▶ _What the exercise asks_: Pictures stay out of the copy. Transcribe exactly the lines from the line with "Given: Click the Ctrl shortcut key badge" through the final line of the records.
START Information provided
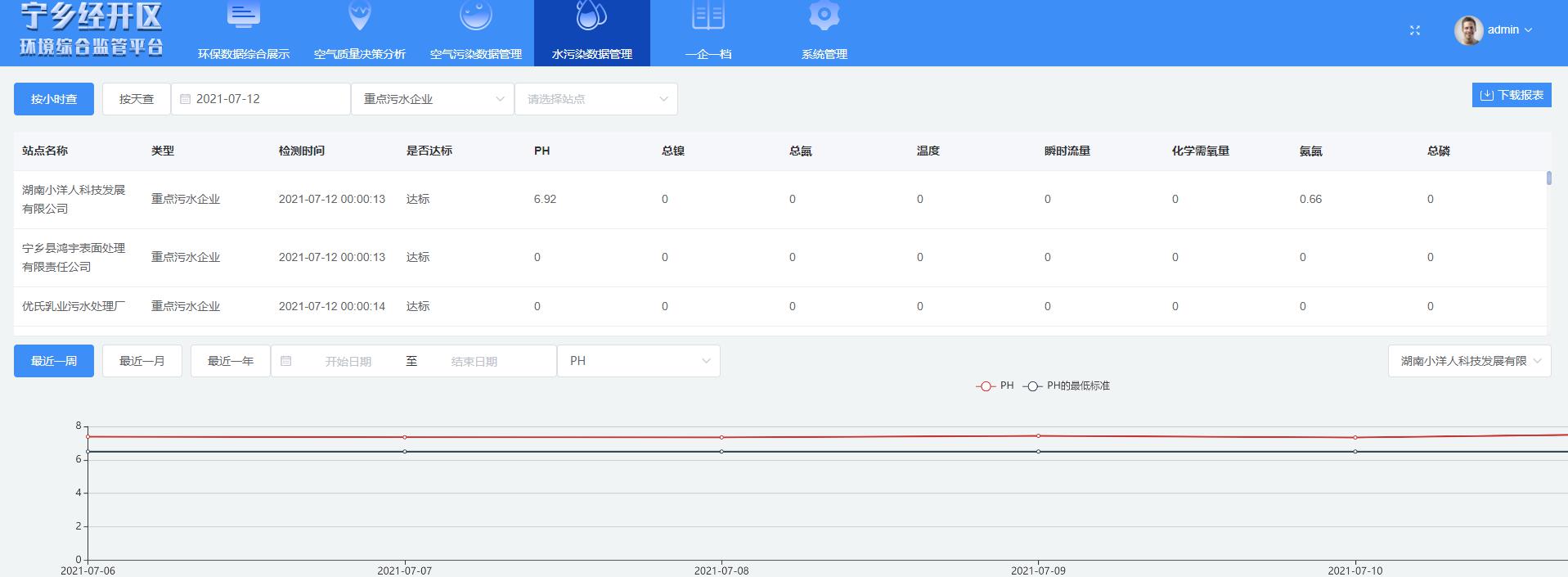Click the fullscreen toggle icon
Viewport: 1568px width, 577px height.
[x=1415, y=30]
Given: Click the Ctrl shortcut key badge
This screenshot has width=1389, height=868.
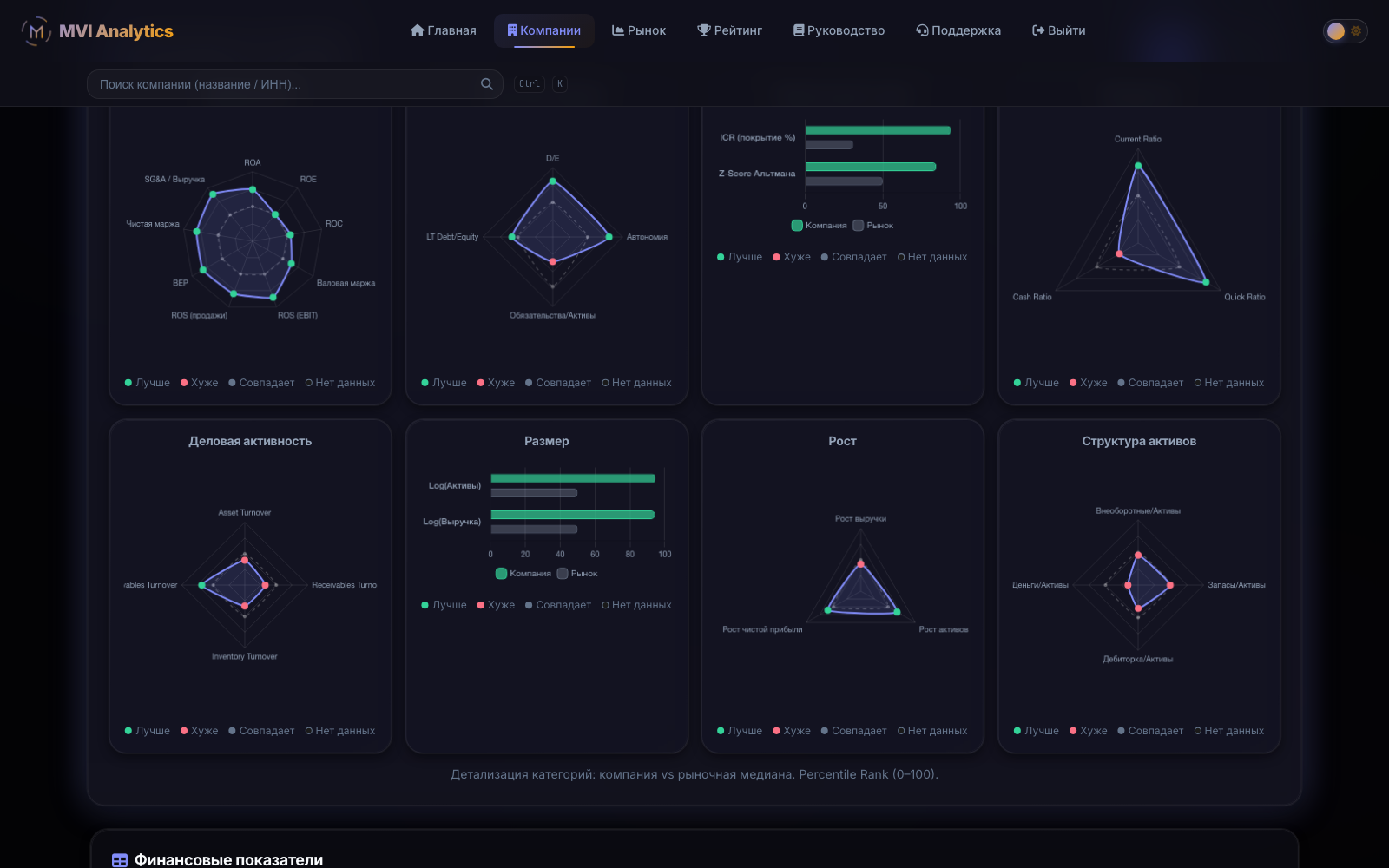Looking at the screenshot, I should [x=530, y=84].
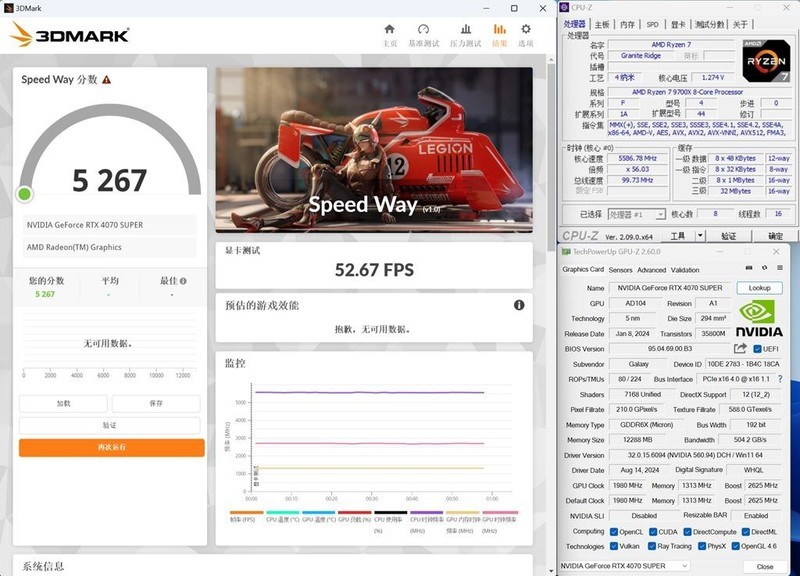Click the 3DMark flame logo
The height and width of the screenshot is (576, 800).
tap(20, 35)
END Information provided
▶ _Answer box_:
Given: Click the Ctrl shortcut key badge
This screenshot has width=1389, height=868.
Looking at the screenshot, I should [x=530, y=84].
Click the 3DMark flame logo
The height and width of the screenshot is (576, 800).
tap(20, 35)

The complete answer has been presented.